There are also SLP-specific and session-specific factors that may contribute to language growth. The current study focuses on 5 SLP characteristics: years of experience, caseload size, job satisfaction, self-efficacy, and time pressure; and 9 session characteristics: number of children in session, session duration, child’s age, grade, gender, family income, and measures on language, phonological awareness, and intelligence. The aim was to determine these factors predicted SLPs’ talk (e.g., quantity, grammatical complexity, lexical complexity).

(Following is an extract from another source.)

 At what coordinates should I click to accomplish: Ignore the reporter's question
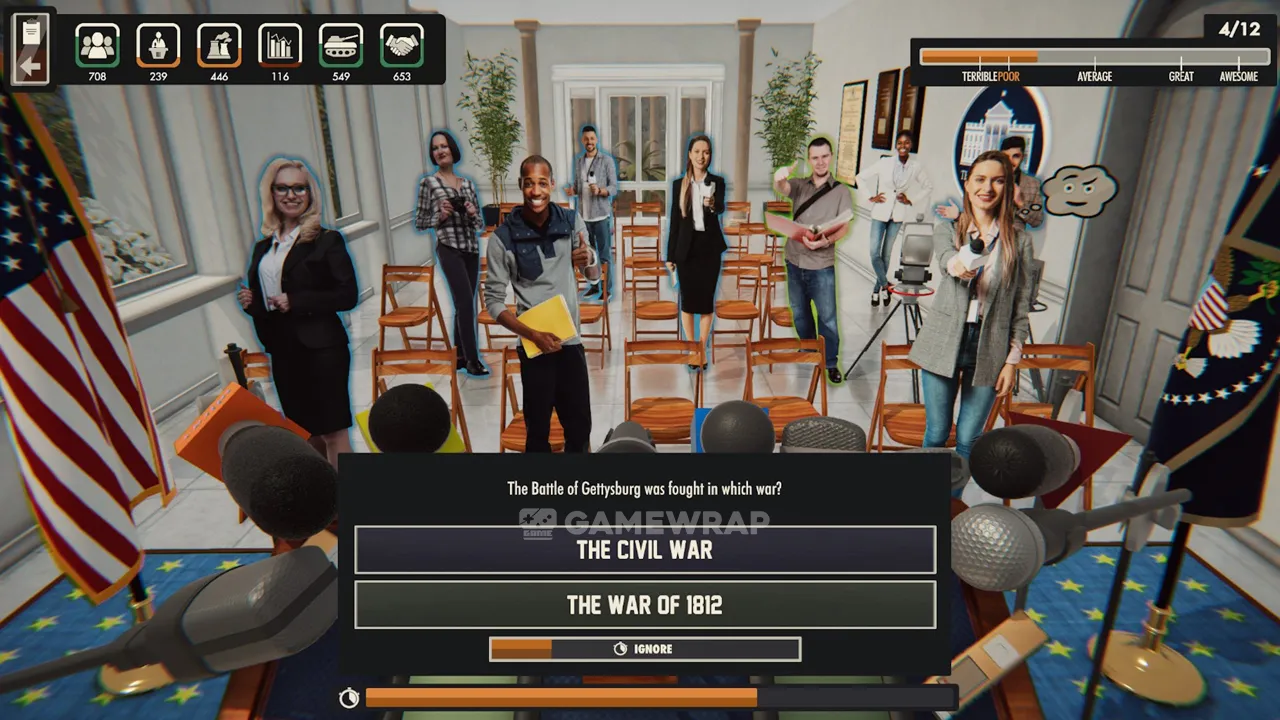click(645, 649)
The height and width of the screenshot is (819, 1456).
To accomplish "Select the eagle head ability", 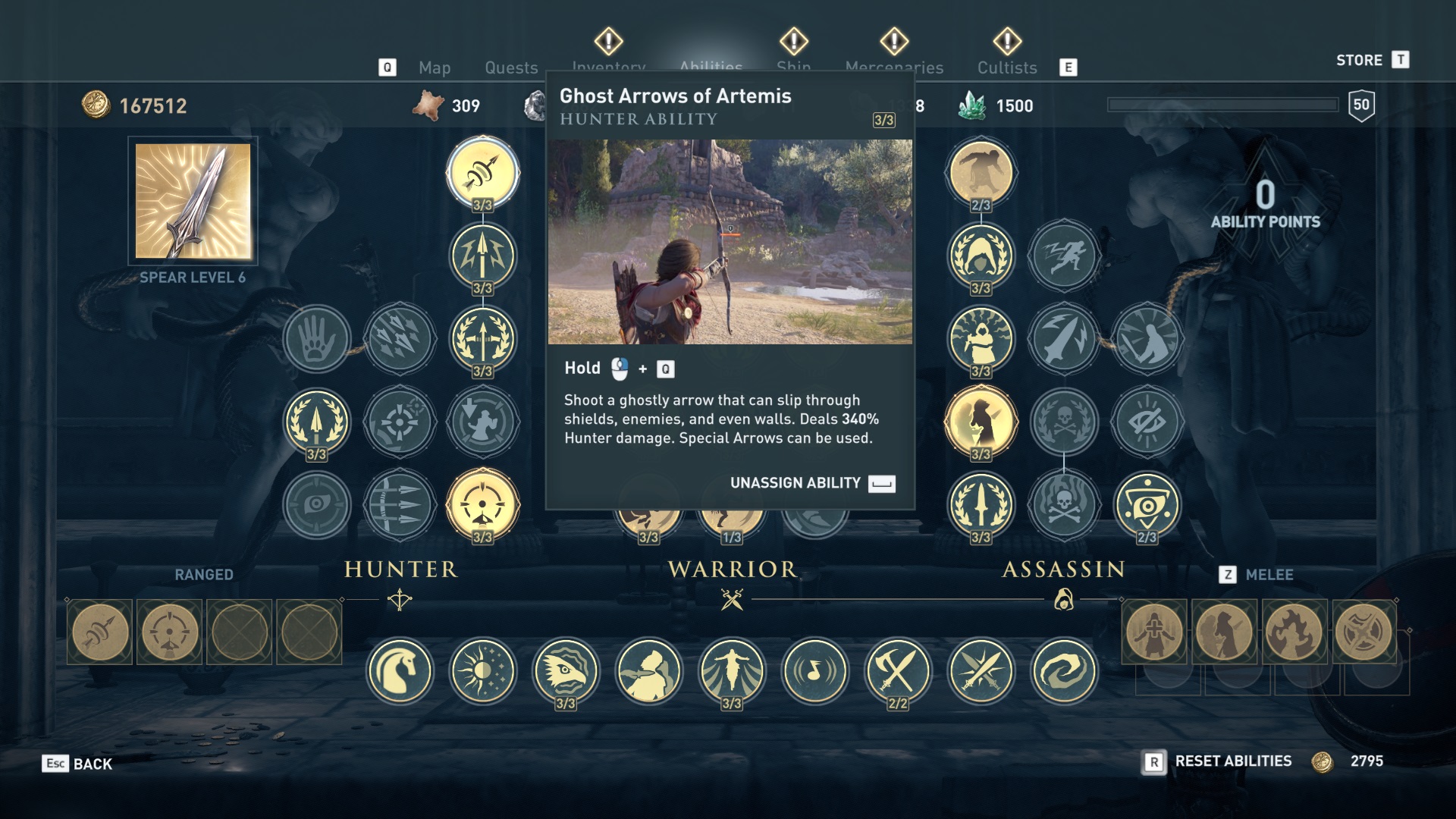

The study involved observing 75 SLPs and 281 children (kindergarten to grade 2) across 209 business-as-usual therapy sessions. The findings showed wide variability in SLP talk. For example, number of words used (indexing quantity) ranged from 167-4000 per session. Further, some characteristics studied were related to SLPs’ quantity and complexity of talk, but not others. In terms of SLP characteristics: 1) SLPs with more years of experience produced less quantity of talk; 2) higher time pressure was positively linked to all dimensions (e.g., more quantity, greater lexical and grammatical complexity). In terms of session characteristics: 1) longer sessions led to more talk and more complex talk; 2) the older the child, the more complex the SLP’s talk; 3) lower phonological awareness score was linked to greater quantity and complexity too.
Overall, the findings serve as a starting point for understanding how SLP talk can serve as a source of rich language input during therapy sessions, and what factors potentially influence the quantity and quality of talk. More research is needed to understand how we can leverage on SLPs’ and other professionals’ (e.g., educators) talk as a means to improve language outcomes for children with DLD.